Re: [PATCH v2 00/17] x86/resctrl : Support AMD Assignable Bandwidth Monitoring Counters (ABMC)

From: Moger, Babu
Date: Mon Mar 04 2024 - 14:34:43 EST


Hi Reinette,

On 3/1/2024 5:20 PM, Reinette Chatre wrote:
Hi Babu,

On 3/1/2024 12:36 PM, Moger, Babu wrote:
On 2/29/24 15:50, Reinette Chatre wrote:
On 2/29/2024 12:37 PM, Moger, Babu wrote:
...

To make more clear, let me list all the groups here based this.
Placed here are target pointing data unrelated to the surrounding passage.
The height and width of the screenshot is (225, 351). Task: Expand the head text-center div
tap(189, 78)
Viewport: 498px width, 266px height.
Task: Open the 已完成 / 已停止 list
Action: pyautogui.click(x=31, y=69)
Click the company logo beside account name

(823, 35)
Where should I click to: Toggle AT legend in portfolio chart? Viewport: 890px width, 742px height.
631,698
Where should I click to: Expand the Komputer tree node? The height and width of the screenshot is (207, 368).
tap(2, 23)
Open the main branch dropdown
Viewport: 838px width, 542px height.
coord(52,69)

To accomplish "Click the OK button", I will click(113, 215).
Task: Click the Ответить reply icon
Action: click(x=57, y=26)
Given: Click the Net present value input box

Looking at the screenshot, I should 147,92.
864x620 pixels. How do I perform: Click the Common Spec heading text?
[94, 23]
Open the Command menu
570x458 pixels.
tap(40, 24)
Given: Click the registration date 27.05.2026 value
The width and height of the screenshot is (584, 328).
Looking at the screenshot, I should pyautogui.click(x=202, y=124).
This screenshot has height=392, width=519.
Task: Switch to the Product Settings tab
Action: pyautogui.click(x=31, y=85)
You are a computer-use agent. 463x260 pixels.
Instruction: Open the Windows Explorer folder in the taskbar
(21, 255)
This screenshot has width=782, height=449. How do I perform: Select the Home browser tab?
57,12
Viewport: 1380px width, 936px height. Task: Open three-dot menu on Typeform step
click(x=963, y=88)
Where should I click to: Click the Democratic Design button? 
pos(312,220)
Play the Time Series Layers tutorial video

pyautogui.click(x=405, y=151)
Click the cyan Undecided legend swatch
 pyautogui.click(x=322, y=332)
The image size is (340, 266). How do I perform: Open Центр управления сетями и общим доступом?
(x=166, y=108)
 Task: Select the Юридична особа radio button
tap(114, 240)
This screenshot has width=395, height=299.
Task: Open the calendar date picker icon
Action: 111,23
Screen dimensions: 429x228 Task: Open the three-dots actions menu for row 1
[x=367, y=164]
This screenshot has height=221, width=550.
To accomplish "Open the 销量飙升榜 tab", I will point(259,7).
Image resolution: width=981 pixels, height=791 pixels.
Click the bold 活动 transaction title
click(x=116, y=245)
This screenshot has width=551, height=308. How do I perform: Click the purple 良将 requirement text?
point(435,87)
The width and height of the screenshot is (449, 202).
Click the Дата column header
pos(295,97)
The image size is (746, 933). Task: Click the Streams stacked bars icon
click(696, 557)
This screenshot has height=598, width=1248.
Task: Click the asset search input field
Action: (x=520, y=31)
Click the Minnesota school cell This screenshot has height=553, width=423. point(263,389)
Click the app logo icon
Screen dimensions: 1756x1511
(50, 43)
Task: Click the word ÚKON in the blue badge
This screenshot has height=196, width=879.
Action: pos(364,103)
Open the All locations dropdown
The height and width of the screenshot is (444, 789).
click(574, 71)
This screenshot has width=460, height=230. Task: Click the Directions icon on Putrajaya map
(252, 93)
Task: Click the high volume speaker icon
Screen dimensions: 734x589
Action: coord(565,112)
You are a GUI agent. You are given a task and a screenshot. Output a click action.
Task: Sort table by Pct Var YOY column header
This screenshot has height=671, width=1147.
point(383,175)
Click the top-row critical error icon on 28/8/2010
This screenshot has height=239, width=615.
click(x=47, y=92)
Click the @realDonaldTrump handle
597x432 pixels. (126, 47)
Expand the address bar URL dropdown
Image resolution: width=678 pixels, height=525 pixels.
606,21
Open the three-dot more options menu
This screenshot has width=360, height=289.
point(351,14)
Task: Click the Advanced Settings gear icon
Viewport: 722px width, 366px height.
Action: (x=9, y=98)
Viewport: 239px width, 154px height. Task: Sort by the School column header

When none of the counters assigned:

$cat /sys/fs/resctrl/info/L3_MON/mbm_assign_control
resctrl/00=none,none;01=none,none (#default control_mon group)
resctrl/mon_a/00=none,none;01=none,none (#mon group)
resctrl/ctrl_a/00=none,none;01=none,none (#control_mon group)
resctrl/ctrl_a/mon_ab/00=none,none;01=none,none (#mon group)
I am concerned that inconsistent use of "/" will make parsing hard.
Do you mean, you don't want to see multiple "/"?
No. I think that having a consistent number of "/" will be easier to
parse. In the above example, there are instances of 1, 2, as well as
three "/" among the lines. That seems complicated to parse.

I was thinking that it will make interpreting and parsing easier if there
consistently are just always two "/".

(You may find things to be different once you work on the parsing code
though.)

In summary:
* for monitoring of default CTRL_MON group: "//<flags>"
* for MON_GROUP inside default CTRL_MON group: "/<MON group>/<flags>"
* for monitoring of non-default CTRL_MON group: "<CTRL_MON group>//flags"
* for MON_GROUP within CTRL_MON group: "<CTRL_MON group>/<MON group>/<flags>"

What do you think?
Looks like you tried to keep two "/" in all the options. Looks good most part. Will keep the options open for changes when we start implementing.

resctrl/ctrl_a/mon_ab/

Change to

mon_ab/
rather:
ctrl_a/mon_ab/<flags>
Sure.

I find "resctrl" and all the "none" redundant. It is not clear what
this improves.
Why have:
resctrl/00=none,none;01=none,none
when this could do:
//00=_;01=_
ok.

"//" meaning root of resctrl filesystem?
More specifically, monitoring of default control group. It is not intended to
specify a pathname.

When some counters are assigned:

$echo "resctrl/00=total,local" >
/sys/fs/resctrl/info/L3_MON/mbm_assign_control (#assigning counter to
default group)

$echo "resctrl/mon_a/00=total;01=total" >
/sys/fs/resctrl/info/L3_MON/mbm_assign_control (#assigning counter to mon
group)

$echo "resctrl/ctrl_a/00=local;01=local" >
/sys/fs/resctrl/info/L3_MON/mbm_assign_control

$echo "resctrl/ctrl_a/mon_ab/00=total,local;01=total,local" >
/sys/fs/resctrl/nfo/L3_MON/mbm_assign_control

We could learn some more lessons from dynamic debug (see Documentation/admin-guide/dynamic-debug-howto.rst). For example, "=" can be used to make an assignment while "+"
can be used to add a counter and "-" can be used to remove a counter.
"=_" can be used to remove counters from all events in that domain.
Yes. Looked at dynamic debug. I am still learning this interface. Some examples below based on my understanding.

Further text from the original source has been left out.